Für mich ist es wichtig, auf dem Weg Jesu zu bleiben, und das ist mir deutlich geworden, Gewaltfreiheit gehört einfach unverzichtbar dazu.

Als Militärpfarrer gehörte der Bundeswehrstandort Büchel mit seinem Tornado-Geschwader zum Einsatzgebiet von Engelke, da, wo nach wie vor Atomsprengköpfe lagern, auch wenn das offiziell nie bestätigt worden ist. Seitdem hat ihn Büchel nicht mehr losgelassen.

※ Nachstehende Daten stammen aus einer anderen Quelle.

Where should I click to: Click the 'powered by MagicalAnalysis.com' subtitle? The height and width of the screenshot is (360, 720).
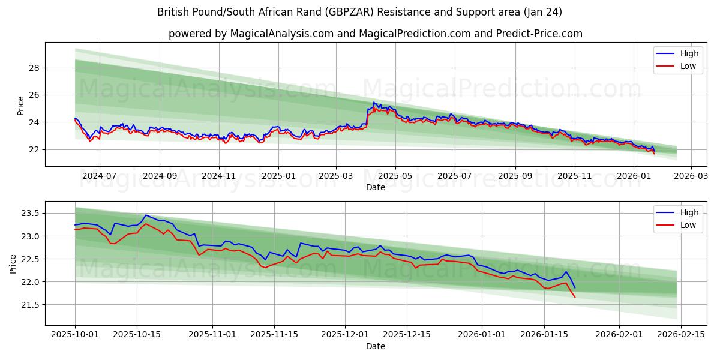(375, 34)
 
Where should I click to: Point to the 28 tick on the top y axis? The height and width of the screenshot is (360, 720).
(34, 68)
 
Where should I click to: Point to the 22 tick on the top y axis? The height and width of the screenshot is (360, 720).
(34, 149)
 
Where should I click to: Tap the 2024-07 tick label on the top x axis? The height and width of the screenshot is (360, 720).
(99, 176)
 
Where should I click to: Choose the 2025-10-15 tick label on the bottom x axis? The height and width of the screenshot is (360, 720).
(137, 335)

 Ich hab damals das Gutachten des Internationalen Gerichtshofes, dass die Androhung und Anwendung von Atomwaffen völkerrechtswidrig ist, sehr intensiv studiert und das mit Soldaten vor Ort thematisiert und dann Freunde gefunden, mit denen wir vor Ort daran gearbeitet haben, die Bevölkerung dafür zu gewinnen, sich nicht damit zufrieden zu geben, dass die Atomwaffen unser gesamtes Leben gefährden, und für die Langstreckenwaffen anderer Staaten Büchel lägst einprogrammiert ist, wenn es zu einer Krise kommt, dann gehen die Raketen nach Büchel, das ist ganz klar.

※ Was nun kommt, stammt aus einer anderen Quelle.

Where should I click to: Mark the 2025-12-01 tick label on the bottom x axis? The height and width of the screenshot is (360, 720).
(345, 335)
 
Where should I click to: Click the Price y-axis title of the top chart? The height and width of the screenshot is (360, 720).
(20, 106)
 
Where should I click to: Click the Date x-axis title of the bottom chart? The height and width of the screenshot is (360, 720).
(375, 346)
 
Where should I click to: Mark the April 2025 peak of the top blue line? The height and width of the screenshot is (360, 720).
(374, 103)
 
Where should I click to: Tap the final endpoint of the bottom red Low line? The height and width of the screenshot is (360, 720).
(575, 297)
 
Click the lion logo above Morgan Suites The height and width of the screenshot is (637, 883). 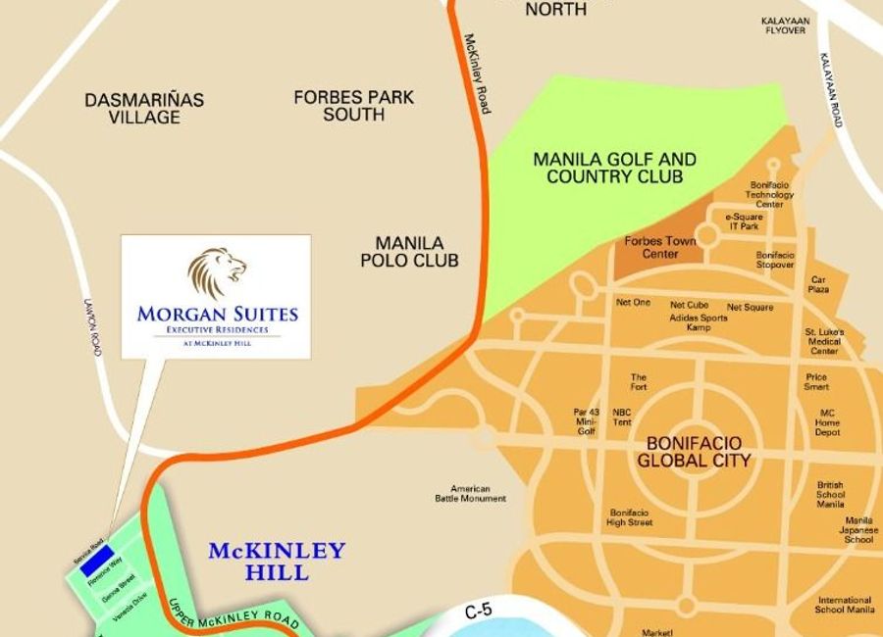217,273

Einmal im Jahr bricht Engelke zusammen mit einigen Mitstreitern nach Büchel auf, zu einem öffentlichen Fasten, wie er es nennt, immer Anfang August in Erinnerung an die Atombombenabwürfe von Hiroshima und Nagasaki. Das war auch in diesem Jahr, 70 Jahre danach, nicht anders.

Und wie reagieren die Soldaten vor Ort?

Sehr unterschiedlich. Es hat anfangs sehr erboste Reaktionen gegeben, immer aber auch interessierte Reaktionen von einzelnen Soldaten. Einer kam zu uns, der meinte, wenn Sie wüssten, wieviel Unterstützung Sie hinterm Zaun haben, das glauben Sie ja gar nicht, dann meinte ich, ja warum äußern die sich nicht, damit unsere Bundesregierung erkennt, sie kann nicht einfach dahingehen und das als selbstverständlich annehmen, dass deutsche Soldaten im Einsatzfalle diese Bomben abwerfen würden, das geht nicht.

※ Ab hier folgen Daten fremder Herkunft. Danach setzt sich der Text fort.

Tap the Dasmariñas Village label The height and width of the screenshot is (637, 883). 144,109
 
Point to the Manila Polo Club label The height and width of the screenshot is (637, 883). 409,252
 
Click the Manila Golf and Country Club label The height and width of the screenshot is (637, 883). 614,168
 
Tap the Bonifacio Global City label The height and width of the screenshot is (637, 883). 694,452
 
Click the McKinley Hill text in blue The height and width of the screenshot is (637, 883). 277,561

Matthias Engelke ist nicht nur unermüdlicher Kämpfer gegen Atomwaffen, er ist auch davon überzeugt, dass eine gewaltfreie Welt im Sinne Jesu möglich und nötig ist. Mehr dazu nach der Musik.

Teil 2

Und mit Matthias Engelke. Der evangelische Pfarrer ist nicht nur ein unermüdlicher Aktivist gegen die Atomsprengköpfe im rheinland-pfälzischen Büchel. Er versucht auch, sein Leben grundsätzlich an der Gewaltfreiheit Jesu im Sinne der Bergpredigt zu orientieren. Das ist idealistisch und ehrenwert, denke ich, und jeder Christ und jede Christin sollte das versuchen. Aber ist es auch realistisch in allen Lebenssituationen? 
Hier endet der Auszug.